● TEXTO CITADO
★ ★ ★ ★ ★ ★ ★

O turquinho gaitista que ganhou 200 mil réis no Guarany
Lourenço Cazarré*
Em 1926, um representante da Hohner (fábrica alemã de instrumentos musicais fundada em 1857), conhecido como Professor Charles, promoveu em Pelotas um concurso que daria um prêmio de 200 mil réis ao garoto que melhor tocasse gaita de boca.
Inscreverem-se 300 piás, estudantes dos colégios Pelotense e do Gonzaga. Feita uma peneira, passaram para a segunda fase 15 jovens musicistas que se defrontariam, na grande final, no Theatro Guarany.
No dia (ou seria noite?) da decisão aquela grande e bela casa de espetáculos encontrava-se abarrotada. Um dos primeiros a se apresentar foi um guri de Dom Pedrito, chamado Simplício Garcia, que deslumbrou o público ao executar o relativamente recente El panuelito blanco, tango argentino de 1920. Tornou-se então o preferido da plateia, que passou a hostilizar os que o sucederam.
– Sai daí, moleque! – gritavam. – Simplício já ganhou!
E o público foi nessa toada até o último executante, um mandinho de nove anos, natural de Jaguarão, filho de imigrantes sírios.
Sem dar bola para a gritaria, o turquinho fronteiriço pegou sua harmônica e lascou uma seleção de trechos de óperas que começou como a Tosca e foi deslizando por Fausto, Rigoletto, Madame Butterfly, La traviata e Cavalleria rusticana até desembocar na protofonia de O guarani. Nem é preciso dizer que o respeitável público da Atenas rio-grandense foi ao delírio. Aclamado vencedor, o pequeno Eduardo – tocando sua gaitinha – foi carregado nos ombros da multidão pelas ruas da cidade.
Desovando o estoque de gaitinhas
Em 1933, atravessando uma fase de vacas magras nos seus negócios, o pai de Eduardo meteu-lhe nas mãos 300 mil réis e o despachou para São Paulo a fim de ganhar a vida por lá.

★ ★ ★ ★ ★ ★ ★

● MATERIAL FORNECIDO

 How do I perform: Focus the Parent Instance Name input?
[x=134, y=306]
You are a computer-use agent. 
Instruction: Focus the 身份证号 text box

★ ★ ★ ★ ★ ★ ★

● O QUE FAZER
[1] Como você resumiria em duas frases a crônica sobre o concurso de gaita de boca em Pelotas?
[2] Você consegue prosseguir com a crônica sobre o concurso de gaita de boca em Pelotas, começando logo após a frase final, que fala da viagem de Eduardo a São Paulo?

● RESULTADOS ESPERADOS
[1] Em 1926, um representante da Hohner conhecido como Professor Charles promoveu em Pelotas um concurso de gaita de boca com prêmio de 200 mil réis, cuja final, no Theatro Guarany, reuniu 15 jovens selecionados entre 300 inscritos. Embora a plateia tenha adotado como favorito Simplício Garcia, de Dom Pedrito, venceu Eduardo, um menino de nove anos de Jaguarão, filho de imigrantes sírios, que tocou uma seleção de trechos de óperas e foi carregado nos ombros da multidão pelas ruas da cidade.

[2]
Certo dia, depois de ter tentado inutilmente arranjar um emprego em lojas de “brimos” ou “batrícios”, já ameaçado de ser expulso da pensão em que se hospedava, o rapaz de 16 anos chegou ao cruzamento da rua Líbero Badaró com a avenida São João. Ali um sujeito tocava uma gaita de beiços (como dizem os portugueses) e arrecadava moedas num chapéu virado de boca para cima.
Lembrando-se do triunfo vivido no Guarany, em Pelotas, que o consagrara como menino-prodígio, Eduardo caminhou cem metros até a Casa Manon – que negociava instrumentos musicais – e propôs ao gerente, mediante pagamento de uma comissão de 30 por cento, acabar com o encalhe de gaitinhas de boca daquele afamado estabelecimento.
Acordo fechado, o rapazola colocou-se na porta da loja e começou a soprar. Em menos de duas horas, conseguiu vender as 17 harmónicas (como dizem e escrevem os portugueses) que mofavam no depósito.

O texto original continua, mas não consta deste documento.